Scientific background
The last 25 years have witnessed the development
of powerful algorithms for docking macromolecules [1 ]. Launched in 2001,
the CAPRI experiment (Critical Assessment
of PRediction of Interactions) provides evaluation of these methods on
a set of defined targets and encourages new methodology development [2
]. The motivation of such projects is to build three-dimensional structures
of molecular assemblies (the biological active species) starting from their
separate macromolecular elements. The structure of these elements are generally
available in their unbound form and either from precise X-ray or NMR structure
resolution, or from low resolution EM reconstruction or homology modeling.
In addition to the side-chain fluctuations likely to occur between the
free and bound forms, it is possible that the main chain may also undergo
conformational changes during association [3]. Fragments may also be missing
in the unbound form, particularly in the case of low resolution structures.

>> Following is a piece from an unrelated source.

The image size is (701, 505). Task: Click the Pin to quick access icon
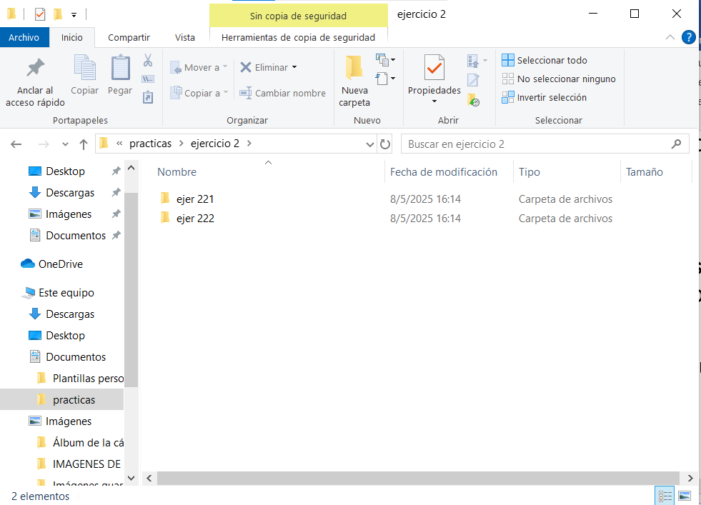point(35,69)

Thus, proteins loops are generally poorly defined in structures resulting
from homology modelling [4]. Further improvement of docking methods requires
taking into account the flexibility of the receptor as well as that of
the target macromolecule [5]. This is a difficult task to achieve while
conserving the search rapidity necessary for post-genomic applications.
Motivation and
objectives
Although they are not numerous, methodologies
for modeling macromolecule flexibility during docking are being developed.
In these methods, different levels of flexibility are considered: protein
side-chains [6], protein loops [7], domain movements [8]. Flexibility is
introduced either at the refinement stage or during the docking process
itself. The object of this workshop is to bring together the groups which
have experience in various aspects of flexible docking in order to share
their knowledge, to identify the difficulties inherent to flexible docking
and to tackle the next steps to be taken. Representatives from the neighbouring
fields of small molecule docking and protein folding, will also participate.
References
Main topics
- Presentation and analysis
of the possible types of deformations which can be expected to occur within
macromolecules during their association;
- Analysis of the impact
of such deformations on the results of the CAPRI experiment; examples where
conformational changes have or have not impeded good prediction;
- How flexibility is
accounted for in the present docking methods :
- implicitly or explicitly
- at the level of side-chains, loops or domains
- at the refinement stage or during the docking process
The advantages and/or problems related
with each level of representation will be discussed, in terms of prediction
efficiency and processing time;
- Possible methods that
can be used to treat protein flexibility at different levels : local or
global, full-atom or reduced representations, harmonic or anharmonic movements;
the experience accumulated in the neighboring fields of small ligand docking
or protein folding, will be discussed.